Mexico, along with 34 other countries, 41 cities and various companies, committed to achieve carbon emission-neutrality in new cars and vans by 2040 by signing the COP26’s agreement. However, the production of EV’s and hybrid models will not be enough as a severe lack of charging stations poses a block in the road towards neutrality.


Of the 767 Megatons of greenhouse gases emitted by Mexico in 2020, the transportation sector emitted an estimated 31 percent of CO2 emissions and accounted for half of the country’s energy consumption. A vital step in reducing the industry’s carbon emissions is a shift towards the production of electric and hybrid vehicles, but experts worry these efforts will be in vain so long as there are not enough EV charging stations or plans to invest in their expansion by the government.


“We are some of the primary pushers for this type of technology being incorporated in Mexico but unfortunately there is still much to be done. We have not seen solid public policies as we have seen in other countries for the important boost of this market,” said Jorge Vallejo, President and CEO, Mitsubishi Motors Mexico.


Plenty of foreign auto manufacturing plants in Mexico have committed themselves to electrification goals consistent with their home base’s sustainability visions. Mitsubishi Motors, for example, aims for EVs to represent half of all its sales in the next eight years. BMW’s San Luis Potosi plant plans to become an emission-neutral facility by 2040 due to the region’s natural resources.

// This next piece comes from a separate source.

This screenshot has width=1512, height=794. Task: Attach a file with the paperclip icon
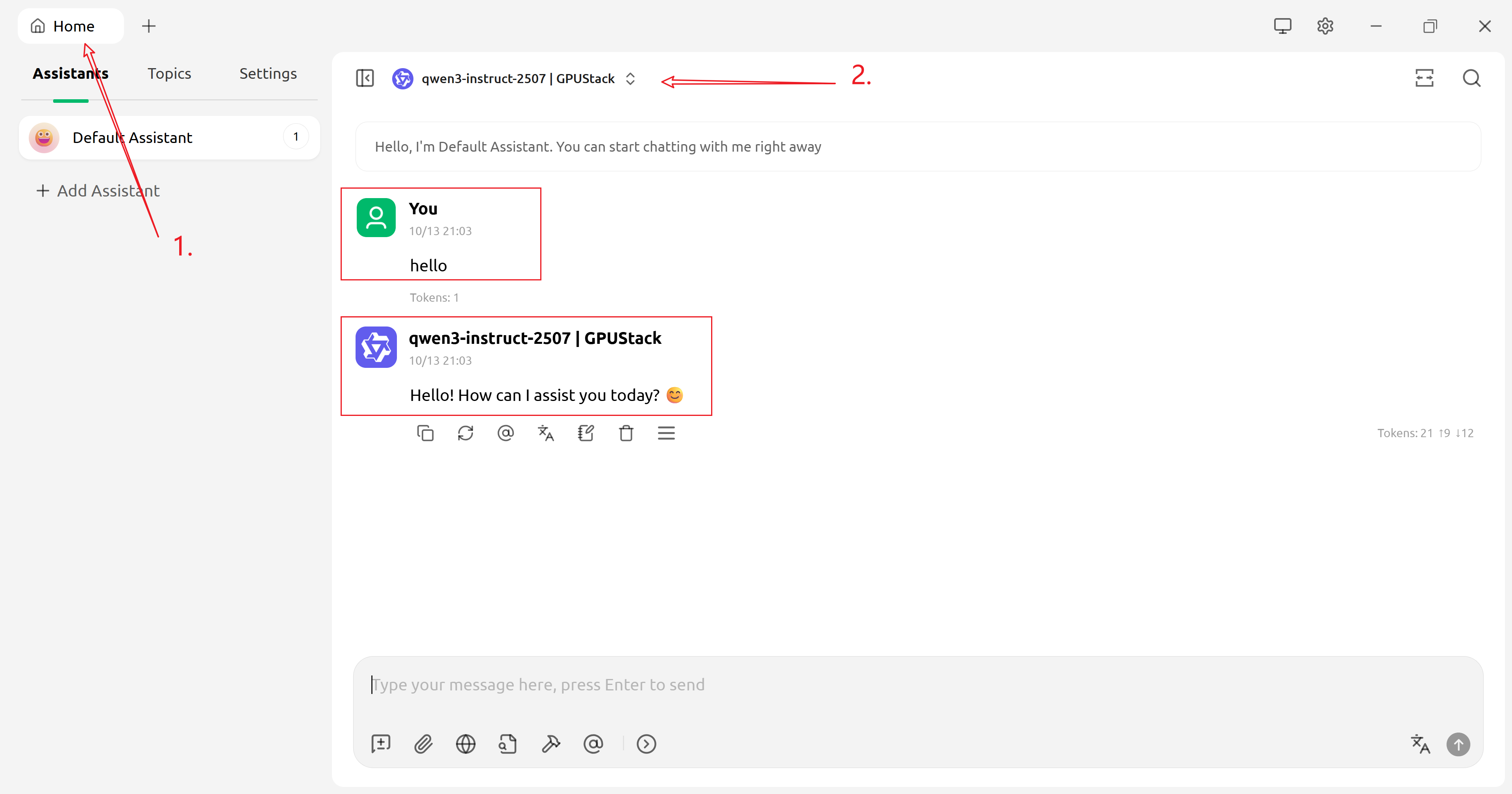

However, the government has not announced plans to support these efforts outside of the COP26 agreement.


General Director, JD Power, Gerardo Gómez, believes an EV future for Mexican automobile consumption is unlikely due to the lack of governmental incentives for the adoption of this new technology. Toppled with US President Joe Biden’s controversial incentives for the acquisition of US-union-made EVs, manufacturers in Mexico might be even less encouraged to produce electric or hybrid models.


A representative from JAC considered 2021 to be a good year for EV sales for the company as over 500 were sold. General Motors also announced an investment of over US$1 billion for the manufacture of EVs in its Coahuila plant by 2023. But General Motors President and General Director, José Francisco Garza Rodríguez, warns that this plan is not attainable without a structural plan for renewable energy in the country, specially as President Andrés Manuel López Obrador’s controversial Constitutional Electric Reform’s fate is expected to be decided this year.


But even if manufacturers’ plans to increase EV sales in Mexico are successful, the lack of charging stations presents one of the biggest structural roadblocks to a sustainable future. There are only 2,100 charging stations for EVs in Mexico while the US, in comparison, has about 42,500. The federal government does not have plans to increase the number of chargers available, so efforts to increase the circulation of electric and hybrid models could be in vain.